EXERCISE OBJECTIVE> Take every line from the entries below that includes the word "disk" and copy it.

########################################

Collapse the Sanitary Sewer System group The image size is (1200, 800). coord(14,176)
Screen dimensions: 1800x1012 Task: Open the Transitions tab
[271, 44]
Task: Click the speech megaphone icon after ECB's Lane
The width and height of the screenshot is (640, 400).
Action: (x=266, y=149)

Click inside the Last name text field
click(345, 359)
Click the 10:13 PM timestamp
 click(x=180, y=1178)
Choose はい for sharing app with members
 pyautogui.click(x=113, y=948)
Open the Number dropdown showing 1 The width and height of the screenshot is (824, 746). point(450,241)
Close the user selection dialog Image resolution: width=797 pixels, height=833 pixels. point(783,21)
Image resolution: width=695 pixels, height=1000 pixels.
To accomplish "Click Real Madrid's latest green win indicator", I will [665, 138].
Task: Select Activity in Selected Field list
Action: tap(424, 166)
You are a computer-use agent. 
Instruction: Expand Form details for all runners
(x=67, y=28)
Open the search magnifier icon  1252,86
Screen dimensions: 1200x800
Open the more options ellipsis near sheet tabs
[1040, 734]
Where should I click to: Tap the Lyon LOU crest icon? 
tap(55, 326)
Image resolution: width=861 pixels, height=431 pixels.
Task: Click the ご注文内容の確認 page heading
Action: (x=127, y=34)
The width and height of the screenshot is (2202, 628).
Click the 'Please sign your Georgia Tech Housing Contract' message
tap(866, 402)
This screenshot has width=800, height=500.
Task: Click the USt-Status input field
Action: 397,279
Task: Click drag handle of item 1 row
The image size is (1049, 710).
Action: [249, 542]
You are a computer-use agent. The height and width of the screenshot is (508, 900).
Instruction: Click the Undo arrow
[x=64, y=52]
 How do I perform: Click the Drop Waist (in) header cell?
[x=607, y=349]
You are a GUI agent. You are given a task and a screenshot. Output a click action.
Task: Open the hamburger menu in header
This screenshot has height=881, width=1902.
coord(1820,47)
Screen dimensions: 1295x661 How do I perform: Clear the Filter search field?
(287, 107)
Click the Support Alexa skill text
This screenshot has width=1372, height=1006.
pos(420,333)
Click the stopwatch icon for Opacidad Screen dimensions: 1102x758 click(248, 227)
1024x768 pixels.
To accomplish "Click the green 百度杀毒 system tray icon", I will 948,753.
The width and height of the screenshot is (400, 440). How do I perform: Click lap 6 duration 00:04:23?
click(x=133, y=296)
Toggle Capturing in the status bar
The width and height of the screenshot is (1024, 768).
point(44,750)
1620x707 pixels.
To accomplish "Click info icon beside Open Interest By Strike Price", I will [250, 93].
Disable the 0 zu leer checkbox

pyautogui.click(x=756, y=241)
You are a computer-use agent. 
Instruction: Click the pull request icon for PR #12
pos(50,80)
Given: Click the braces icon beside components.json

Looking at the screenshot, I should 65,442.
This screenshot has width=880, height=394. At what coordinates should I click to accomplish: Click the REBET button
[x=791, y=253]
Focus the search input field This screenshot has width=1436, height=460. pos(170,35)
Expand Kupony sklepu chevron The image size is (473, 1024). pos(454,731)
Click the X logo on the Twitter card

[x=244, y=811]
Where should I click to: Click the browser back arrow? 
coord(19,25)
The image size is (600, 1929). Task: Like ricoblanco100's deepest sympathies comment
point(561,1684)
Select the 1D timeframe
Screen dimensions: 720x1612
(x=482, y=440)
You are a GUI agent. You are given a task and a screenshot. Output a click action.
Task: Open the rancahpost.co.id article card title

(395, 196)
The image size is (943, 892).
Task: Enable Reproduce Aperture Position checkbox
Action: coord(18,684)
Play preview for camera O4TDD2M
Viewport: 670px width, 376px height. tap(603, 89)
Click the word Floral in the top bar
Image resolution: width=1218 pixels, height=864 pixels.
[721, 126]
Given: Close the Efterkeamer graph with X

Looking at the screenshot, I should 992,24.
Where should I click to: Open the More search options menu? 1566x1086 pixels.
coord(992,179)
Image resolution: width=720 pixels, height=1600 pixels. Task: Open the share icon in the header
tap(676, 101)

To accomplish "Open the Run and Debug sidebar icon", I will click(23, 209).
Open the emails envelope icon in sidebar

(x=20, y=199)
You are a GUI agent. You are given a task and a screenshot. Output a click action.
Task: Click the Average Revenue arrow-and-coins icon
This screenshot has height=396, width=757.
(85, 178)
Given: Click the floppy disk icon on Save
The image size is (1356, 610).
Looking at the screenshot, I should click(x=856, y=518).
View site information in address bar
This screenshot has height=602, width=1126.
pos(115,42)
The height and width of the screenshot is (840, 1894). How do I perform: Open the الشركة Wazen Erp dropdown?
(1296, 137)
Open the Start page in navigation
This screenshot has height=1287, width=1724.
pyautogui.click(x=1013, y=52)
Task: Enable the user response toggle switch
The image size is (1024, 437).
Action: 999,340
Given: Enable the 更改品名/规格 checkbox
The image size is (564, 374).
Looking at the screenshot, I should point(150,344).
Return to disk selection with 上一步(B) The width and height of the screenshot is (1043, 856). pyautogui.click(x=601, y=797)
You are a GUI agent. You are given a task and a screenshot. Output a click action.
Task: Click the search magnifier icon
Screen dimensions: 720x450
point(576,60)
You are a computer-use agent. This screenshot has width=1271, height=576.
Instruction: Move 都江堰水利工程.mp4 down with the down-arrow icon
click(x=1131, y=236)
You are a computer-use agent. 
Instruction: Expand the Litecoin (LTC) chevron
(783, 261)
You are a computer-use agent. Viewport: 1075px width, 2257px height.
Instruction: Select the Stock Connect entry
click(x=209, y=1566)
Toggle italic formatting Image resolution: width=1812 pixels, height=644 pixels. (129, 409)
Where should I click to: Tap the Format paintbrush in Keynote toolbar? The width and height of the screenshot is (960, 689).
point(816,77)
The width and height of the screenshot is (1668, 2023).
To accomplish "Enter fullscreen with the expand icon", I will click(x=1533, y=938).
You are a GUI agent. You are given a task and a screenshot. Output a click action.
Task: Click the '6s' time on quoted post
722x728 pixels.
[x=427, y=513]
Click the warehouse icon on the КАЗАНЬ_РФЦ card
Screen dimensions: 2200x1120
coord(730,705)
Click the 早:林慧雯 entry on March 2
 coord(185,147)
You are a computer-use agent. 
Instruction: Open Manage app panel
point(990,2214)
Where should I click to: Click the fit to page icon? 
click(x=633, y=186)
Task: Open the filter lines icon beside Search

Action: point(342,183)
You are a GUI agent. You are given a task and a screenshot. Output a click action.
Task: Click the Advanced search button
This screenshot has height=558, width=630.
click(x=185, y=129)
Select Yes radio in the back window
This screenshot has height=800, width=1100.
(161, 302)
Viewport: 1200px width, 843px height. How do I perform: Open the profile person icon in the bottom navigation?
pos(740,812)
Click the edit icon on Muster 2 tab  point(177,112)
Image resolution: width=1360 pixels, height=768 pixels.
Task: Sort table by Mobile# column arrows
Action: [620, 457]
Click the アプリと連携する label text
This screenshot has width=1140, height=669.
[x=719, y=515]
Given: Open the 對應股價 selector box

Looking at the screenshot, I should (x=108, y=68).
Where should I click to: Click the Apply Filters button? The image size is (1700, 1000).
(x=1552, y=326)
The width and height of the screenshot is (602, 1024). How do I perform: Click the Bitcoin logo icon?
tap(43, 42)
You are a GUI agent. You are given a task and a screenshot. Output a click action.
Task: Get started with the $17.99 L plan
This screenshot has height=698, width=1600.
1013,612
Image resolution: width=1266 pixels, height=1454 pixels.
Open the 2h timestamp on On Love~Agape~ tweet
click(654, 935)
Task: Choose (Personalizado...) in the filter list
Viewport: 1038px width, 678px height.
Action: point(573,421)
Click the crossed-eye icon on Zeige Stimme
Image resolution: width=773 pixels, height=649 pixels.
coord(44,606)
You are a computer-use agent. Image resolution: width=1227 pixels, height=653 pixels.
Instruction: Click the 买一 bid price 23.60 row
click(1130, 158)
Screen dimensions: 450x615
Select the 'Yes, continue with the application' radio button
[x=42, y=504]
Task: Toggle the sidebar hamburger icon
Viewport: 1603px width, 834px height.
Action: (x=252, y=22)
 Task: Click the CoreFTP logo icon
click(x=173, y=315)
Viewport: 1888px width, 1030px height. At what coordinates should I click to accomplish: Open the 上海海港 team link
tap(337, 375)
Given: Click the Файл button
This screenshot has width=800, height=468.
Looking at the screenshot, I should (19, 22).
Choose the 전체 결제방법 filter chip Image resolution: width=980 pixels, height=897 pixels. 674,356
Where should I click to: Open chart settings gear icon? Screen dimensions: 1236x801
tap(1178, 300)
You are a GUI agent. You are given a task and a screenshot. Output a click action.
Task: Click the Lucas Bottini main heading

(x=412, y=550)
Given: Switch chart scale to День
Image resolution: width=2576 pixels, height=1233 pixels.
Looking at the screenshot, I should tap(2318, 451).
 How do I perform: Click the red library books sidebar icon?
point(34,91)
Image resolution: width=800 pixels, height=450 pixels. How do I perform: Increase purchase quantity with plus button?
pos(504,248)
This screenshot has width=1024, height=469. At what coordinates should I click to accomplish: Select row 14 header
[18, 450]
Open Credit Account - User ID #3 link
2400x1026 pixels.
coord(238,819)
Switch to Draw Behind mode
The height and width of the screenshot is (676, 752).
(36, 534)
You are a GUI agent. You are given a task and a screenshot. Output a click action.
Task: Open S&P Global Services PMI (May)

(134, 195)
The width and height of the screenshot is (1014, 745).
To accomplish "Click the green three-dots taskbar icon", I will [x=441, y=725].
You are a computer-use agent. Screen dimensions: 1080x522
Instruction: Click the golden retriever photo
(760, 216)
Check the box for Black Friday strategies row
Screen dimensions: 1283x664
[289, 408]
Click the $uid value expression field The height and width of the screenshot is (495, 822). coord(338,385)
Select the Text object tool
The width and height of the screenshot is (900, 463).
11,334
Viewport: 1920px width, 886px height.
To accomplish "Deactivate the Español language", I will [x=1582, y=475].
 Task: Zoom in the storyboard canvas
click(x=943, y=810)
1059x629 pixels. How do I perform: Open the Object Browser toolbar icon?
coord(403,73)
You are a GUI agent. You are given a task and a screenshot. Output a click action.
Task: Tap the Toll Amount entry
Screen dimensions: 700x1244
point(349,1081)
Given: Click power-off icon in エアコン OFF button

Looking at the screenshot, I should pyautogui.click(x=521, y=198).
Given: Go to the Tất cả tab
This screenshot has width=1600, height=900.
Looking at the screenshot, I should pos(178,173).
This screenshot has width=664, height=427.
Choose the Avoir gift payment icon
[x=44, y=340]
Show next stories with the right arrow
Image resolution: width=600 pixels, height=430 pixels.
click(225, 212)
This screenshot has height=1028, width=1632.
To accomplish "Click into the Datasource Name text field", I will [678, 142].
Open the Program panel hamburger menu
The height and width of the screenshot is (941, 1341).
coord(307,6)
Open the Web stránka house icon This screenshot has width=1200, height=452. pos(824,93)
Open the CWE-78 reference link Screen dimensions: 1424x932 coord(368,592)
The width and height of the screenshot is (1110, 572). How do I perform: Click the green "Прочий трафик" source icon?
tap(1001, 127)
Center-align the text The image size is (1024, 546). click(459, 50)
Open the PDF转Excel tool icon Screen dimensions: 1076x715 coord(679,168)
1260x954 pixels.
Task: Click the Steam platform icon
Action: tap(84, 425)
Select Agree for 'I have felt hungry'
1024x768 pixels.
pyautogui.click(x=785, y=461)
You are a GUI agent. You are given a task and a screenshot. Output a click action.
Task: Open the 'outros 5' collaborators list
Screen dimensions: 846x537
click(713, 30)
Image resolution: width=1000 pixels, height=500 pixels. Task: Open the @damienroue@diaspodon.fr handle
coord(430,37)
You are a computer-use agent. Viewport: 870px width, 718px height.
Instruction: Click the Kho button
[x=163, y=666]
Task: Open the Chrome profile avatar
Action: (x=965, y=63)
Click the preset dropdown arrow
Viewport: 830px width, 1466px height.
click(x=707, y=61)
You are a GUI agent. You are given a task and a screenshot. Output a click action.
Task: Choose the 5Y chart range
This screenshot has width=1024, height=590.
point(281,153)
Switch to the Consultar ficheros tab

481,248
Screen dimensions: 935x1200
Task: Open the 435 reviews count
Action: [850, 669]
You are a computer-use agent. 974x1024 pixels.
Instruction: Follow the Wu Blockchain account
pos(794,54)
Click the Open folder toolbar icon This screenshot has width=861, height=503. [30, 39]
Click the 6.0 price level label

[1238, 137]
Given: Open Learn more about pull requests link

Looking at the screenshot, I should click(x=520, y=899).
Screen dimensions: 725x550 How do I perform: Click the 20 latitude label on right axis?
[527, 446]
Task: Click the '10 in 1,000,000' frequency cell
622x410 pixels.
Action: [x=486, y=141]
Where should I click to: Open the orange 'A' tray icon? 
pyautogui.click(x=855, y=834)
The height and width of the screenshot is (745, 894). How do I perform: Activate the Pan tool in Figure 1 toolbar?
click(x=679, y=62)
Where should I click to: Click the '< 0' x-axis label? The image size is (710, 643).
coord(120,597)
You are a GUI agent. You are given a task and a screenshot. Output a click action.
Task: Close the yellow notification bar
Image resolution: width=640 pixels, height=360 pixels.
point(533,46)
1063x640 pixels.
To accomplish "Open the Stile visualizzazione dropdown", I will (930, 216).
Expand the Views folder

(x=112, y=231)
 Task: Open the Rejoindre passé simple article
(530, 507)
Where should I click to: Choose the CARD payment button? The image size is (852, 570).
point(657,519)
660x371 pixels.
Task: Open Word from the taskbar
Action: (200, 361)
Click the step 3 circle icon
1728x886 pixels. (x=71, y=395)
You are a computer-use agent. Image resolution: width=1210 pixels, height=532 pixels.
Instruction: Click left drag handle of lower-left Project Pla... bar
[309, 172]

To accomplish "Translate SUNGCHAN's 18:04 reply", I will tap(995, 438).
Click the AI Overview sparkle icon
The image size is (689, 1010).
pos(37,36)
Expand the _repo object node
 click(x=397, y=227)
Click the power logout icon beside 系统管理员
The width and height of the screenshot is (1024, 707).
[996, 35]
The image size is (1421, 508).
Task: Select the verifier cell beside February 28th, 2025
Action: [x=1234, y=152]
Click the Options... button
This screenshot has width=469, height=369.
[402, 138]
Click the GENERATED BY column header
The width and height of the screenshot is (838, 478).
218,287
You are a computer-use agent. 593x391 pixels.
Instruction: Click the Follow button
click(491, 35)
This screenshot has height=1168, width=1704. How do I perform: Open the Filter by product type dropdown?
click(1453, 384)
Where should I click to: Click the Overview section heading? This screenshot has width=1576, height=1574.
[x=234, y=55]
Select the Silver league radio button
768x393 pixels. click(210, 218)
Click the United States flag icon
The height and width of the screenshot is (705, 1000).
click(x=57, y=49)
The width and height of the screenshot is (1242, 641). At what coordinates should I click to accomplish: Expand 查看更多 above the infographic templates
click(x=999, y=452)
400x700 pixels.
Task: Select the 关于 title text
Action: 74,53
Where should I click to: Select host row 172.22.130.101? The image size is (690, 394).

########################################

WRITTEN SOLUTION>
Given: Click the floppy disk icon on Save
Return to disk selection with 上一步(B) The width and height of the screenshot is (1043, 856). pyautogui.click(x=601, y=797)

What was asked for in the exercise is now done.